Problem details: Transcribe the records below exactly as they appear.

(Stored data entries)
┏━━

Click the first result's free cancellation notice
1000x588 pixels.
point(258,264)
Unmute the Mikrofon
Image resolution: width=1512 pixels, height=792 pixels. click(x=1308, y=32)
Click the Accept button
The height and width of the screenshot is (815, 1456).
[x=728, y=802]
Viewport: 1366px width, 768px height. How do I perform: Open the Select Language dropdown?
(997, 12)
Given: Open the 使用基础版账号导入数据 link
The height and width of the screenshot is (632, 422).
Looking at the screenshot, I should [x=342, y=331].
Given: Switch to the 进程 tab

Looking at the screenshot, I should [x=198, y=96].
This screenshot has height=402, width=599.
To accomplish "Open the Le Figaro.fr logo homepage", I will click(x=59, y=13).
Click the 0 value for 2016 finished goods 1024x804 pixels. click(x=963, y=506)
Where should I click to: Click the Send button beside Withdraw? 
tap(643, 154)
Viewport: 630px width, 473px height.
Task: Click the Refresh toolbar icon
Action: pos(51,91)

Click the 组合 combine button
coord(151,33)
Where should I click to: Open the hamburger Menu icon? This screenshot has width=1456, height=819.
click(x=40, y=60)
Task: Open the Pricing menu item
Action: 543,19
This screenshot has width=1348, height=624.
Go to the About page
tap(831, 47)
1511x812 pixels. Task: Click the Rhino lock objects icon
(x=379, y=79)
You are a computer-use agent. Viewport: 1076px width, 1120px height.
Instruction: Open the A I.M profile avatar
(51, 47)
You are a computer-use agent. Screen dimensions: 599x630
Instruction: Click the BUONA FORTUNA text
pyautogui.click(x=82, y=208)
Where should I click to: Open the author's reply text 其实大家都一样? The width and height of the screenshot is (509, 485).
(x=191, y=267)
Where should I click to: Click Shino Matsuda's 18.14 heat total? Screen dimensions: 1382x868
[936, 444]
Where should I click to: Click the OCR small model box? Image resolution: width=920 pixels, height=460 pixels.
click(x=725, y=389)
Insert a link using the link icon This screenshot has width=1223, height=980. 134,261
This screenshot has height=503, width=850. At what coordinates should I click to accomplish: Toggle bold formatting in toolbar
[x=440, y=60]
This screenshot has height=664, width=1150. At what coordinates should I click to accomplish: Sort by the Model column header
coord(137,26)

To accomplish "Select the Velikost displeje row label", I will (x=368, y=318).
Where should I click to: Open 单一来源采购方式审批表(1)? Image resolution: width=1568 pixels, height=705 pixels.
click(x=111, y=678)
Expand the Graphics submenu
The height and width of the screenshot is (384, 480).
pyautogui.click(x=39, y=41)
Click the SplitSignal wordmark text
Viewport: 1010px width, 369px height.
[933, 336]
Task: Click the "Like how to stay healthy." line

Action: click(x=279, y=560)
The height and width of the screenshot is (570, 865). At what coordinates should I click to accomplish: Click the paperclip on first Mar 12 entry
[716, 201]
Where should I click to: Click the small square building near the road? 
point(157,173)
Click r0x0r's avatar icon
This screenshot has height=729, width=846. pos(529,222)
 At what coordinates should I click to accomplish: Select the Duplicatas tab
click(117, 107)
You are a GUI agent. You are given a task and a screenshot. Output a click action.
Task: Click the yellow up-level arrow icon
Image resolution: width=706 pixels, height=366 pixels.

┗━━

Answer for the task:
Click the first result's free cancellation notice
1000x588 pixels.
point(258,264)
Unmute the Mikrofon
Image resolution: width=1512 pixels, height=792 pixels. click(x=1308, y=32)
Click the Accept button
The height and width of the screenshot is (815, 1456).
[x=728, y=802]
Viewport: 1366px width, 768px height. How do I perform: Open the Select Language dropdown?
(997, 12)
Given: Open the 使用基础版账号导入数据 link
The height and width of the screenshot is (632, 422).
Looking at the screenshot, I should [x=342, y=331].
Given: Switch to the 进程 tab

Looking at the screenshot, I should [x=198, y=96].
This screenshot has height=402, width=599.
To accomplish "Open the Le Figaro.fr logo homepage", I will click(x=59, y=13).
Click the 0 value for 2016 finished goods 1024x804 pixels. click(x=963, y=506)
Where should I click to: Click the Send button beside Withdraw? 
tap(643, 154)
Viewport: 630px width, 473px height.
Task: Click the Refresh toolbar icon
Action: pos(51,91)

Click the 组合 combine button
coord(151,33)
Where should I click to: Open the hamburger Menu icon? This screenshot has width=1456, height=819.
click(x=40, y=60)
Task: Open the Pricing menu item
Action: 543,19
This screenshot has width=1348, height=624.
Go to the About page
tap(831, 47)
1511x812 pixels. Task: Click the Rhino lock objects icon
(x=379, y=79)
You are a computer-use agent. Viewport: 1076px width, 1120px height.
Instruction: Open the A I.M profile avatar
(51, 47)
You are a computer-use agent. Screen dimensions: 599x630
Instruction: Click the BUONA FORTUNA text
pyautogui.click(x=82, y=208)
Where should I click to: Open the author's reply text 其实大家都一样? The width and height of the screenshot is (509, 485).
(x=191, y=267)
Where should I click to: Click Shino Matsuda's 18.14 heat total? Screen dimensions: 1382x868
[936, 444]
Where should I click to: Click the OCR small model box? Image resolution: width=920 pixels, height=460 pixels.
click(x=725, y=389)
Insert a link using the link icon This screenshot has width=1223, height=980. 134,261
This screenshot has height=503, width=850. At what coordinates should I click to accomplish: Toggle bold formatting in toolbar
[x=440, y=60]
This screenshot has height=664, width=1150. At what coordinates should I click to accomplish: Sort by the Model column header
coord(137,26)

To accomplish "Select the Velikost displeje row label", I will (x=368, y=318).
Where should I click to: Open 单一来源采购方式审批表(1)? Image resolution: width=1568 pixels, height=705 pixels.
click(x=111, y=678)
Expand the Graphics submenu
The height and width of the screenshot is (384, 480).
pyautogui.click(x=39, y=41)
Click the SplitSignal wordmark text
Viewport: 1010px width, 369px height.
[933, 336]
Task: Click the "Like how to stay healthy." line

Action: click(x=279, y=560)
The height and width of the screenshot is (570, 865). At what coordinates should I click to accomplish: Click the paperclip on first Mar 12 entry
[716, 201]
Where should I click to: Click the small square building near the road? 
point(157,173)
Click r0x0r's avatar icon
This screenshot has height=729, width=846. pos(529,222)
 At what coordinates should I click to accomplish: Select the Duplicatas tab
click(117, 107)
You are a GUI agent. You are given a task and a screenshot. Output a click action.
Task: Click the yellow up-level arrow icon
Image resolution: width=706 pixels, height=366 pixels.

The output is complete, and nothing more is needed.